1128 akademisyen de bu evrensel ilkeler çevresinde hareket ederek en temel demokratik haklarını kullanmış ve Türkiye’de devam eden silahlı çatışmalarda meydana gelen ağır hak ihlallerini dile getirerek devlete yönelik önemli ve bizim de desteklediğimiz bir uyarıda bulunmuştur. Türkiye Cumhuriyeti Devleti adına Cumhurbaşkanının bu konuda karşıt bir açıklama yapması ve akademisyenleri ağır bir şekilde eleştirip hedef göstermesi sonucunda adeta bir sosyal linç ve cadı avı başlatılmıştır. Bu demokrasi ilkelerini, akademik özgürlüğü ve ifade özgürlüğünü ayaklar altına almaktan başka bir şey değildir.

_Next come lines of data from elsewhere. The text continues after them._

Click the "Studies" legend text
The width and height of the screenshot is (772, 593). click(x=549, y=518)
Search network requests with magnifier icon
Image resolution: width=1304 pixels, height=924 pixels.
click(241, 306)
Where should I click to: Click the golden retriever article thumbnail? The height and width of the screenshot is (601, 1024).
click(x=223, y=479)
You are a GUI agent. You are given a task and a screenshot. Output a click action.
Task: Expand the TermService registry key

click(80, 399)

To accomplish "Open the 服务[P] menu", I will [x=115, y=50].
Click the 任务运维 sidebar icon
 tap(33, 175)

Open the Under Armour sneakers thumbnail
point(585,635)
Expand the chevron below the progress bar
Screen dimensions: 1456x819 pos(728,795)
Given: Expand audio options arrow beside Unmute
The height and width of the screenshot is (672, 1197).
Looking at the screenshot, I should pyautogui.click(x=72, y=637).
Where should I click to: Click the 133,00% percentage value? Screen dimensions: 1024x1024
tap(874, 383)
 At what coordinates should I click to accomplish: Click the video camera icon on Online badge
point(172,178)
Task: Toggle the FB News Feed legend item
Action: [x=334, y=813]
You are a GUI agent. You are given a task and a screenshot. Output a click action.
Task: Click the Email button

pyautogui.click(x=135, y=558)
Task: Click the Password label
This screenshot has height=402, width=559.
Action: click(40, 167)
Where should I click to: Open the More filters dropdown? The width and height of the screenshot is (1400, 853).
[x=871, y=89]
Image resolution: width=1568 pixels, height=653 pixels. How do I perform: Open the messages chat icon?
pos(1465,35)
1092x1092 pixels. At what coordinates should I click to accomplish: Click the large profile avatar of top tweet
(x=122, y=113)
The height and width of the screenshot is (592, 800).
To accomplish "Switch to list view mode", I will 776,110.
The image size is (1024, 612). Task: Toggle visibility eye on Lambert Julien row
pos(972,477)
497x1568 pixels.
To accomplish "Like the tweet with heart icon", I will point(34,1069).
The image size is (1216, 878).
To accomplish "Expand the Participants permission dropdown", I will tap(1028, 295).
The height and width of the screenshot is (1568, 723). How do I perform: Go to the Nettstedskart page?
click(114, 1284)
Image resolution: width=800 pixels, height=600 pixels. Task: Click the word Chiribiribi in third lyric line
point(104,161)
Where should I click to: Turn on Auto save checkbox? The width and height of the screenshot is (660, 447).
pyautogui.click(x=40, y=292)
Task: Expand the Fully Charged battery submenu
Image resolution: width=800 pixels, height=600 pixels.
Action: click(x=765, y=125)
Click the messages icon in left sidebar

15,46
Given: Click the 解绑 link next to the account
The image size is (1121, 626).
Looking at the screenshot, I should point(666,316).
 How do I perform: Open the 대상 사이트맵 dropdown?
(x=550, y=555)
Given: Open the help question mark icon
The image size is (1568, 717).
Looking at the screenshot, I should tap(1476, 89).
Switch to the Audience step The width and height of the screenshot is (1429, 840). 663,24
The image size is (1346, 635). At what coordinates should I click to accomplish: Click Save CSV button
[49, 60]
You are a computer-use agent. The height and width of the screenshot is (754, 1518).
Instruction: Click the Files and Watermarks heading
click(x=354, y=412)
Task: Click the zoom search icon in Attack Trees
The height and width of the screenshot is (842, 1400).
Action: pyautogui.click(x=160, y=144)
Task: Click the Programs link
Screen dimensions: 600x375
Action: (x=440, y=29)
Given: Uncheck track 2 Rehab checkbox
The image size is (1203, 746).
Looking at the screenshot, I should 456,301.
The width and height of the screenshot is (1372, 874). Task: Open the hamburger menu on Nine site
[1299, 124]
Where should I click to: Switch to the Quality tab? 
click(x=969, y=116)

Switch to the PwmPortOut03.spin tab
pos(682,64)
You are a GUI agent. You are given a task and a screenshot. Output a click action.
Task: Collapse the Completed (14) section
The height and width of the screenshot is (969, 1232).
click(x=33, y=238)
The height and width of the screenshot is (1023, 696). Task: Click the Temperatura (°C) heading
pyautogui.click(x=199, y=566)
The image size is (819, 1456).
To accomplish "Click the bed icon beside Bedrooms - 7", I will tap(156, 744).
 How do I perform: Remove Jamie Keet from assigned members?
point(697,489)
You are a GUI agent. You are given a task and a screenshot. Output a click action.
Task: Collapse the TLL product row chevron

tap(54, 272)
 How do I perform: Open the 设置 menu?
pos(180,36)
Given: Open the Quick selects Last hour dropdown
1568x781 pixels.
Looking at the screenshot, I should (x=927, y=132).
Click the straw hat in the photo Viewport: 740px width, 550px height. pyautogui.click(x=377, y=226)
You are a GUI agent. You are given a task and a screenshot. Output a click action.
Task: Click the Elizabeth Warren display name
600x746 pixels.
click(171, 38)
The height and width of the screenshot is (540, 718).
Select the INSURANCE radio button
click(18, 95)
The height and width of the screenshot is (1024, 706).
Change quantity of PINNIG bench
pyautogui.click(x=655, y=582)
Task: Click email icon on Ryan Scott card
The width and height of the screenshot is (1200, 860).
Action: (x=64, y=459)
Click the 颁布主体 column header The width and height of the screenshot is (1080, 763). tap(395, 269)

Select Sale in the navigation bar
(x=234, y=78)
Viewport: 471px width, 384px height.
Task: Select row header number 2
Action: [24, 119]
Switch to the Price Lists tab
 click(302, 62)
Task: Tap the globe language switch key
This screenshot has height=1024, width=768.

Cumhurbaşkanının açıklamalarından sonra YÖK’ün tamda kendisinden beklenildiği gibi üniversiteleri harekete geçirerek akademisyenler ile ilgili idari soruşturmalar açtırması, bazı akademisyenlerin sözleşmelerinin feshedilme tehlikesi ile karşı karşıya bırakılmaları, bazı akademisyenlerin açığa alınmaları tipik bir otoriter devlet uygulamasıdır. Bu yetmezmiş gibi, ayrımcı, ırkçı ve otoriterlik yanlısı çevrelerin sosyal medya üzerinden akademisyenleri hedef haline getirip sosyal linç kampanyası başlatması bu kişilerin başta yaşam hakkı olmak üzere kişi güvenliği ve özgürlüğü hakkını açıkça tehdit etmektedir. Bu kaygı verici gelişmelere rağmen suç örgütü lideri olduğu bilinen ve bu konuda hakkında çok sayıda adli dosyası bulunan Sedat Peker isimli kişinin açıkça akademisyenleri ölümle tehdit etmesi karşısında Cumhuriyet Savcılarının harekete geçmemesi Türkiye’nin aklını yitirdiği dönemlerden birisini oluşturmaktadır.
Kürt sorununun demokratik ve barışçıl çözümü yönünde çaba gösteren ve tutum açıklayan herkesi, şiddeti kutsayan devlet politikası karşısında hedef olarak göstermek oldukça vahim toplumsal olayların gelişmesine zemin hazırlayabilir ve Türkiye’nin iç barışını tehlikeye atabilir.
Üniversitelerimizin ve akademik özgürlüğün yüz akı olan, barıştan yana tutum açıklayan akademisyenlerin yalnız olmadığını, akademisyenlerin bu onurlu tutumu ile 12 Eylül 1980 darbesi sonrası yayınlanan aydınlar bildirisi gibi tarihsel bir öneme sahip olduğunu belirtiyoruz. Özellikle de Türkiye ve dünya insan hakları hareketinin insan haklarına saygı ve özgürlüklerden yana tutum alan imzacı akademisyenlerin sonuna kadar yanlarında olduğunu kamuoyuna duyururuz.